New voice Google translator preserves the tone and voice of the source language

Google introduced a new experimental Translatotron neural network, is able to directly translate speech into another language without using it the text view and save the voice data and the speech rate of the speaker, according to a company blog. System with long short-term memory is able to accept voice input and process it as desired and then generate on this basis new spectogram in the target language. Under certain conditions this will increase not only the speed of translation, but also its accuracy. A more complete description of the new development can be found in an article published in the online repository of scientific articles

“Translatotron is the first end-to-end model, which can directly translate speech from one language to speech in another language, retaining the original features of the speech source”, — the company said in its official blog.

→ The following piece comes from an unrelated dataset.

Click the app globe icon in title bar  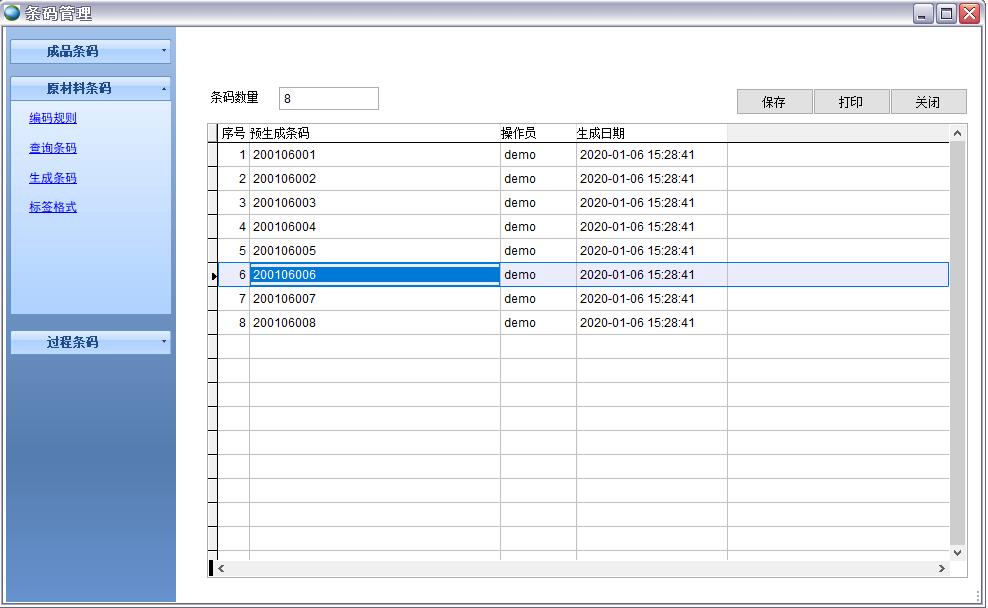point(12,13)
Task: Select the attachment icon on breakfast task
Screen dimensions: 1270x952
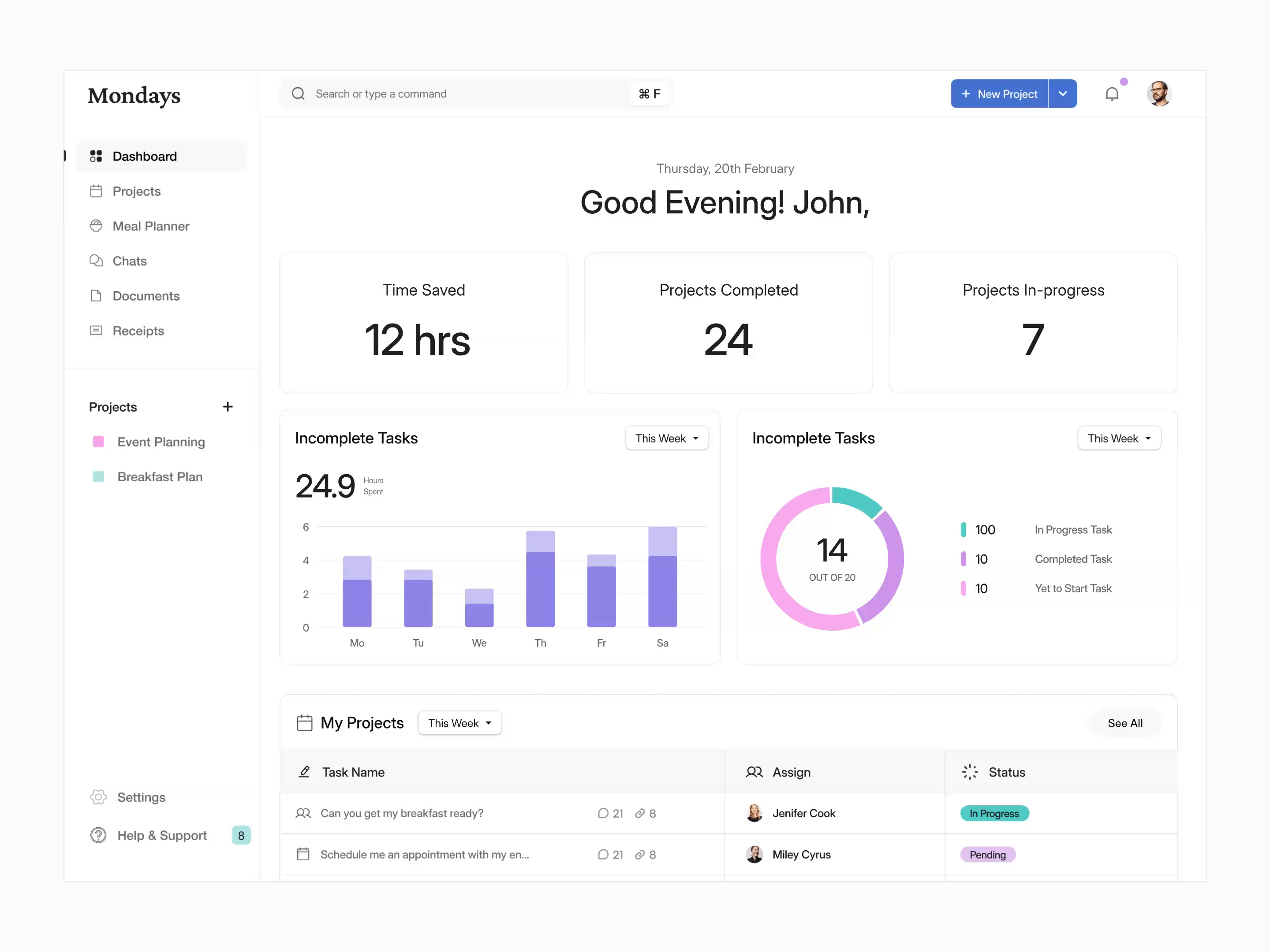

Google noted that most of the modern systems of machine translation of speech is built on the principle of the cascading method when the task is divided into several more simple tasks. In the first automatic speech recognition. Then performed machine translation from one language to another, and after this the translated text is converted back into speech, which is almost always different voice from the original media.

The cascading system has proved its efficiency and practicality, and is used in most transfer systems, including Google. However, Google in the field of AI believe that this system is not perfect. At every stage, problems can occur, which generally reduces the quality of the finished result. In Google believe that end-to-end translation model may be superior to cascade, deleting the middle part Sajadi, where it is first translated into text.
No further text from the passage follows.